_WHAT YOU WILL DO_.
Rewrite every line of the items below as a Markdown table with the columns Row and Item line. Number the rows, skip blank lines, and leave out the pictures.

.....

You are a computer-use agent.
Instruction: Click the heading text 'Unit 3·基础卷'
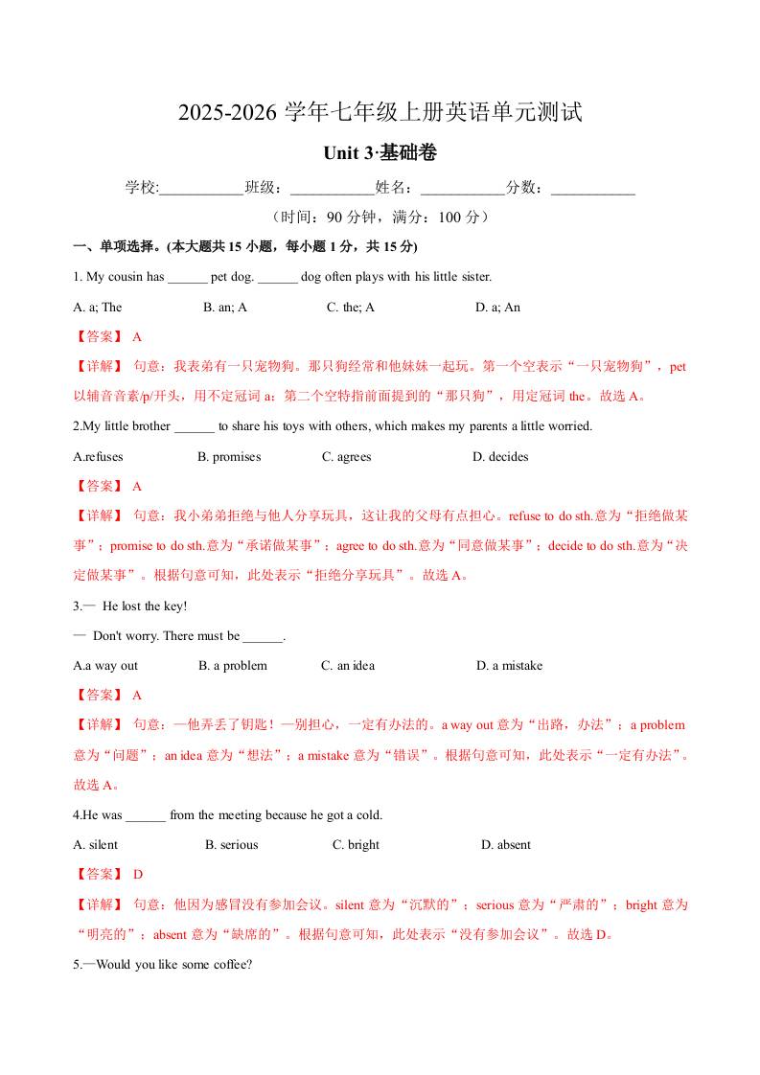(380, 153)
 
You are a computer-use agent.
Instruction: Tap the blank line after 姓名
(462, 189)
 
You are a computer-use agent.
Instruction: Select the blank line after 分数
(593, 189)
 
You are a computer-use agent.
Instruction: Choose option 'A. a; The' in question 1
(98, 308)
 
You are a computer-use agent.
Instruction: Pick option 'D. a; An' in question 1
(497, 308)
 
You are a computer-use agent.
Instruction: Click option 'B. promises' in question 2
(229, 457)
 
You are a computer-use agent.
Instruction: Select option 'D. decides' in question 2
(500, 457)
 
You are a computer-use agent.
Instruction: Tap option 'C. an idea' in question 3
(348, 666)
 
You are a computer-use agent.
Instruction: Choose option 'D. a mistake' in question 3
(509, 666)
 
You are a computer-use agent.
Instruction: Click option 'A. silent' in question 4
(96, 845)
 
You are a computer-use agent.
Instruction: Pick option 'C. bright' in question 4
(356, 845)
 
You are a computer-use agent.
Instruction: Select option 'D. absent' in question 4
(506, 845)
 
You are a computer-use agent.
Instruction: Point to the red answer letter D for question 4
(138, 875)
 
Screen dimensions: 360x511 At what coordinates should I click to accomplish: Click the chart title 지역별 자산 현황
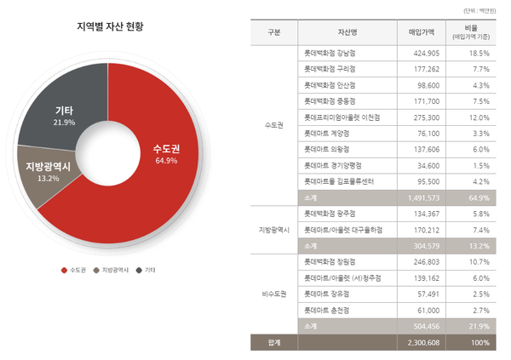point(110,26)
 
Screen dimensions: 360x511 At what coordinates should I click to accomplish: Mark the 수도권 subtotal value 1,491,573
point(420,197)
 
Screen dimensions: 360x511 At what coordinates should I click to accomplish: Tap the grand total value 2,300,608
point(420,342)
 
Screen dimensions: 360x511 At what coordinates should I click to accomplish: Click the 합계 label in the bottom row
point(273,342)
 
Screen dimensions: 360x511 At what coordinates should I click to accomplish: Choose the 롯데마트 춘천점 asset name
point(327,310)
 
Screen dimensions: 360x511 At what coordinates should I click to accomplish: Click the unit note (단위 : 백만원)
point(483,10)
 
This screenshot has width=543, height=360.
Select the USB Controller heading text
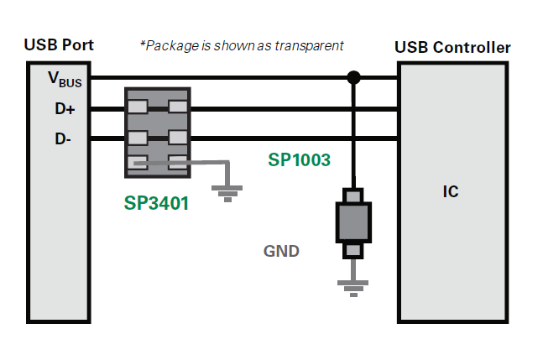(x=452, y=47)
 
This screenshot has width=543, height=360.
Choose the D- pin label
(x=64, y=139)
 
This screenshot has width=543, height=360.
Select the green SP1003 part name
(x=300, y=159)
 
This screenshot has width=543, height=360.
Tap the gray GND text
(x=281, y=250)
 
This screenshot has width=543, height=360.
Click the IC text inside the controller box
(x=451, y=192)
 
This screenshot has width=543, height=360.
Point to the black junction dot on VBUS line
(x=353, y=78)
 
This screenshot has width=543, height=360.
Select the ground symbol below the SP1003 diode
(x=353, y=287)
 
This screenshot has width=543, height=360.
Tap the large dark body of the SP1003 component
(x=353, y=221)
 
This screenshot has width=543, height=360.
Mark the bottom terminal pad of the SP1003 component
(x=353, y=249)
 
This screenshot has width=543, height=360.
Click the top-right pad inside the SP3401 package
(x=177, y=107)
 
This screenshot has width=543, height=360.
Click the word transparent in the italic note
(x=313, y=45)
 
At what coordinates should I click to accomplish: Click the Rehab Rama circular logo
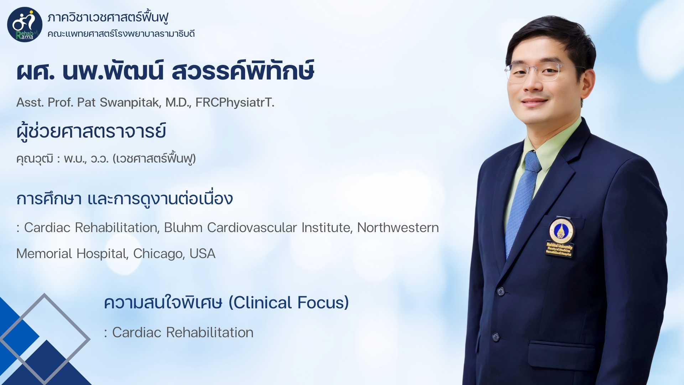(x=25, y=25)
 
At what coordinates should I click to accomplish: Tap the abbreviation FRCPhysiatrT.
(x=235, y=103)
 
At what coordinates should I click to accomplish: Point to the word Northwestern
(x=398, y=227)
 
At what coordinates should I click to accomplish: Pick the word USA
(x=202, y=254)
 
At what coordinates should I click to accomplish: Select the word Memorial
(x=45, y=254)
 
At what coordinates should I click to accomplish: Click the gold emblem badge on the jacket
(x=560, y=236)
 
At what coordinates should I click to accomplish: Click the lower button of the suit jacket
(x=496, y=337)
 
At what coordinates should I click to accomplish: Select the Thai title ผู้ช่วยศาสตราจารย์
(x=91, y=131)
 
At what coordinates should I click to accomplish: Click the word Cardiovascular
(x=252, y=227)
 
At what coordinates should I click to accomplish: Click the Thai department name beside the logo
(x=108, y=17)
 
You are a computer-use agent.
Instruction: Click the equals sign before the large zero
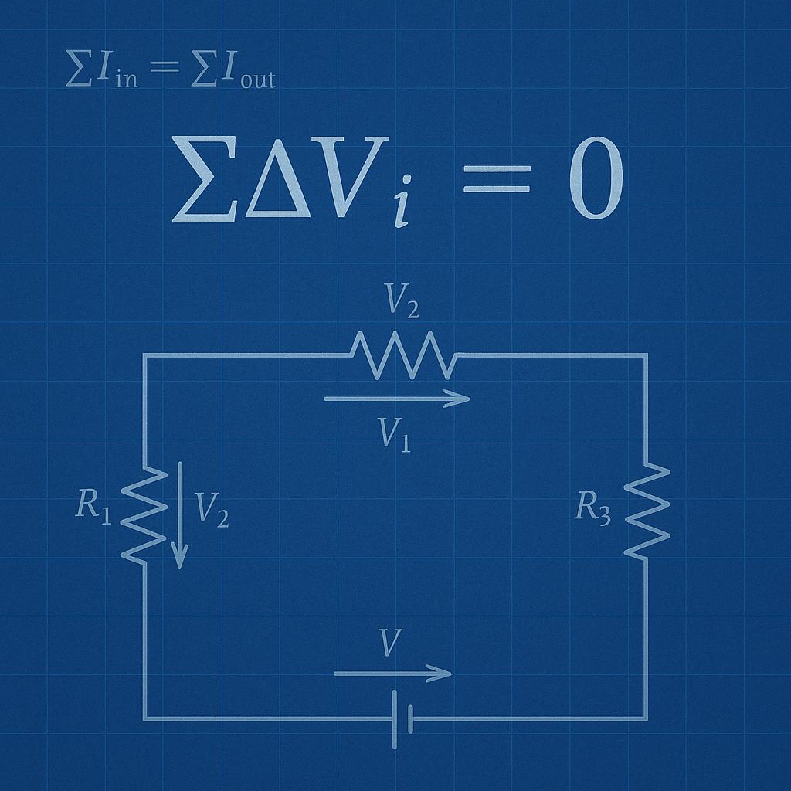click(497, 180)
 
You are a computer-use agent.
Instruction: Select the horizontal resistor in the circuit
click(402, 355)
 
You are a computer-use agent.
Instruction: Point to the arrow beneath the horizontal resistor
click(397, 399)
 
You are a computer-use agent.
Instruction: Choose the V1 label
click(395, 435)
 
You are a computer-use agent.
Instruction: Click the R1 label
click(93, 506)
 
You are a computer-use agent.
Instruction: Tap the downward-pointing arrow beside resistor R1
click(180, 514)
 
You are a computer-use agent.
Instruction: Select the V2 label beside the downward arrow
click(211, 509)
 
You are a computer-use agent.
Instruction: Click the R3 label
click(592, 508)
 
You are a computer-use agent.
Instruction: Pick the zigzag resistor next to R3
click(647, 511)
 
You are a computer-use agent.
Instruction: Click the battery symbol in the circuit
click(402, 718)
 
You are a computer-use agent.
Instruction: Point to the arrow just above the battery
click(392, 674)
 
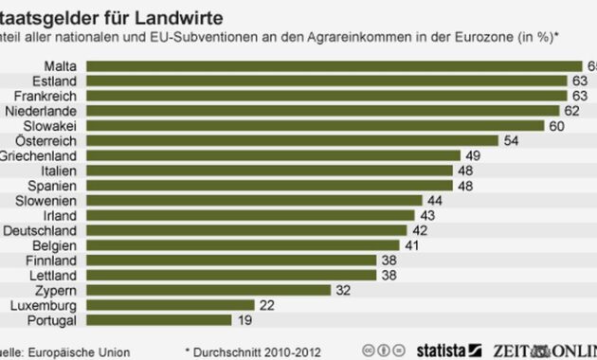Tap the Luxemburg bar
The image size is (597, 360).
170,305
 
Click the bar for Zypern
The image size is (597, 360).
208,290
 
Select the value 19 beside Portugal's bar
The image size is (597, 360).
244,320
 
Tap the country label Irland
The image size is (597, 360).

.....

_ANSWER IN FULL_.
| Row | Item line |
|---|---|
| 1 | You are a computer-use agent. |
| 2 | Instruction: Click the heading text 'Unit 3·基础卷' |
| 3 | (380, 153) |
| 4 | You are a computer-use agent. |
| 5 | Instruction: Tap the blank line after 姓名 |
| 6 | (462, 189) |
| 7 | You are a computer-use agent. |
| 8 | Instruction: Select the blank line after 分数 |
| 9 | (593, 189) |
| 10 | You are a computer-use agent. |
| 11 | Instruction: Choose option 'A. a; The' in question 1 |
| 12 | (98, 308) |
| 13 | You are a computer-use agent. |
| 14 | Instruction: Pick option 'D. a; An' in question 1 |
| 15 | (497, 308) |
| 16 | You are a computer-use agent. |
| 17 | Instruction: Click option 'B. promises' in question 2 |
| 18 | (229, 457) |
| 19 | You are a computer-use agent. |
| 20 | Instruction: Select option 'D. decides' in question 2 |
| 21 | (500, 457) |
| 22 | You are a computer-use agent. |
| 23 | Instruction: Tap option 'C. an idea' in question 3 |
| 24 | (348, 666) |
| 25 | You are a computer-use agent. |
| 26 | Instruction: Choose option 'D. a mistake' in question 3 |
| 27 | (509, 666) |
| 28 | You are a computer-use agent. |
| 29 | Instruction: Click option 'A. silent' in question 4 |
| 30 | (96, 845) |
| 31 | You are a computer-use agent. |
| 32 | Instruction: Pick option 'C. bright' in question 4 |
| 33 | (356, 845) |
| 34 | You are a computer-use agent. |
| 35 | Instruction: Select option 'D. absent' in question 4 |
| 36 | (506, 845) |
| 37 | You are a computer-use agent. |
| 38 | Instruction: Point to the red answer letter D for question 4 |
| 39 | (138, 875) |
| 40 | Screen dimensions: 360x511 At what coordinates should I click to accomplish: Click the chart title 지역별 자산 현황 |
| 41 | point(110,26) |
| 42 | Screen dimensions: 360x511 At what coordinates should I click to accomplish: Mark the 수도권 subtotal value 1,491,573 |
| 43 | point(420,197) |
| 44 | Screen dimensions: 360x511 At what coordinates should I click to accomplish: Tap the grand total value 2,300,608 |
| 45 | point(420,342) |
| 46 | Screen dimensions: 360x511 At what coordinates should I click to accomplish: Click the 합계 label in the bottom row |
| 47 | point(273,342) |
| 48 | Screen dimensions: 360x511 At what coordinates should I click to accomplish: Choose the 롯데마트 춘천점 asset name |
| 49 | point(327,310) |
| 50 | Screen dimensions: 360x511 At what coordinates should I click to accomplish: Click the unit note (단위 : 백만원) |
| 51 | point(483,10) |
| 52 | This screenshot has width=543, height=360. |
| 53 | Select the USB Controller heading text |
| 54 | (x=452, y=47) |
| 55 | This screenshot has width=543, height=360. |
| 56 | Choose the D- pin label |
| 57 | (x=64, y=139) |
| 58 | This screenshot has width=543, height=360. |
| 59 | Select the green SP1003 part name |
| 60 | (x=300, y=159) |
| 61 | This screenshot has width=543, height=360. |
| 62 | Tap the gray GND text |
| 63 | (x=281, y=250) |
| 64 | This screenshot has width=543, height=360. |
| 65 | Click the IC text inside the controller box |
| 66 | (x=451, y=192) |
| 67 | This screenshot has width=543, height=360. |
| 68 | Point to the black junction dot on VBUS line |
| 69 | (x=353, y=78) |
| 70 | This screenshot has width=543, height=360. |
| 71 | Select the ground symbol below the SP1003 diode |
| 72 | (x=353, y=287) |
| 73 | This screenshot has width=543, height=360. |
| 74 | Tap the large dark body of the SP1003 component |
| 75 | (x=353, y=221) |
| 76 | This screenshot has width=543, height=360. |
| 77 | Mark the bottom terminal pad of the SP1003 component |
| 78 | (x=353, y=249) |
| 79 | This screenshot has width=543, height=360. |
| 80 | Click the top-right pad inside the SP3401 package |
| 81 | (x=177, y=107) |
| 82 | This screenshot has width=543, height=360. |
| 83 | Click the word transparent in the italic note |
| 84 | (x=313, y=45) |
| 85 | At what coordinates should I click to accomplish: Click the Rehab Rama circular logo |
| 86 | (x=25, y=25) |
| 87 | At what coordinates should I click to accomplish: Tap the abbreviation FRCPhysiatrT. |
| 88 | (x=235, y=103) |
| 89 | At what coordinates should I click to accomplish: Point to the word Northwestern |
| 90 | (x=398, y=227) |
| 91 | At what coordinates should I click to accomplish: Pick the word USA |
| 92 | (x=202, y=254) |
| 93 | At what coordinates should I click to accomplish: Select the word Memorial |
| 94 | (x=45, y=254) |
| 95 | At what coordinates should I click to accomplish: Click the gold emblem badge on the jacket |
| 96 | (x=560, y=236) |
| 97 | At what coordinates should I click to accomplish: Click the lower button of the suit jacket |
| 98 | (x=496, y=337) |
| 99 | At what coordinates should I click to accomplish: Select the Thai title ผู้ช่วยศาสตราจารย์ |
| 100 | (x=91, y=131) |
| 101 | At what coordinates should I click to accomplish: Click the word Cardiovascular |
| 102 | (x=252, y=227) |
| 103 | At what coordinates should I click to accomplish: Click the Thai department name beside the logo |
| 104 | (x=108, y=17) |
| 105 | You are a computer-use agent. |
| 106 | Instruction: Click the equals sign before the large zero |
| 107 | click(497, 180) |
| 108 | You are a computer-use agent. |
| 109 | Instruction: Select the horizontal resistor in the circuit |
| 110 | click(402, 355) |
| 111 | You are a computer-use agent. |
| 112 | Instruction: Point to the arrow beneath the horizontal resistor |
| 113 | click(397, 399) |
| 114 | You are a computer-use agent. |
| 115 | Instruction: Choose the V1 label |
| 116 | click(395, 435) |
| 117 | You are a computer-use agent. |
| 118 | Instruction: Click the R1 label |
| 119 | click(93, 506) |
| 120 | You are a computer-use agent. |
| 121 | Instruction: Tap the downward-pointing arrow beside resistor R1 |
| 122 | click(180, 514) |
| 123 | You are a computer-use agent. |
| 124 | Instruction: Select the V2 label beside the downward arrow |
| 125 | click(211, 509) |
| 126 | You are a computer-use agent. |
| 127 | Instruction: Click the R3 label |
| 128 | click(592, 508) |
| 129 | You are a computer-use agent. |
| 130 | Instruction: Pick the zigzag resistor next to R3 |
| 131 | click(647, 511) |
| 132 | You are a computer-use agent. |
| 133 | Instruction: Click the battery symbol in the circuit |
| 134 | click(402, 718) |
| 135 | You are a computer-use agent. |
| 136 | Instruction: Point to the arrow just above the battery |
| 137 | click(392, 674) |
| 138 | Tap the Luxemburg bar |
| 139 | The image size is (597, 360). |
| 140 | 170,305 |
| 141 | Click the bar for Zypern |
| 142 | The image size is (597, 360). |
| 143 | 208,290 |
| 144 | Select the value 19 beside Portugal's bar |
| 145 | The image size is (597, 360). |
| 146 | 244,320 |
| 147 | Tap the country label Irland |
| 148 | The image size is (597, 360). |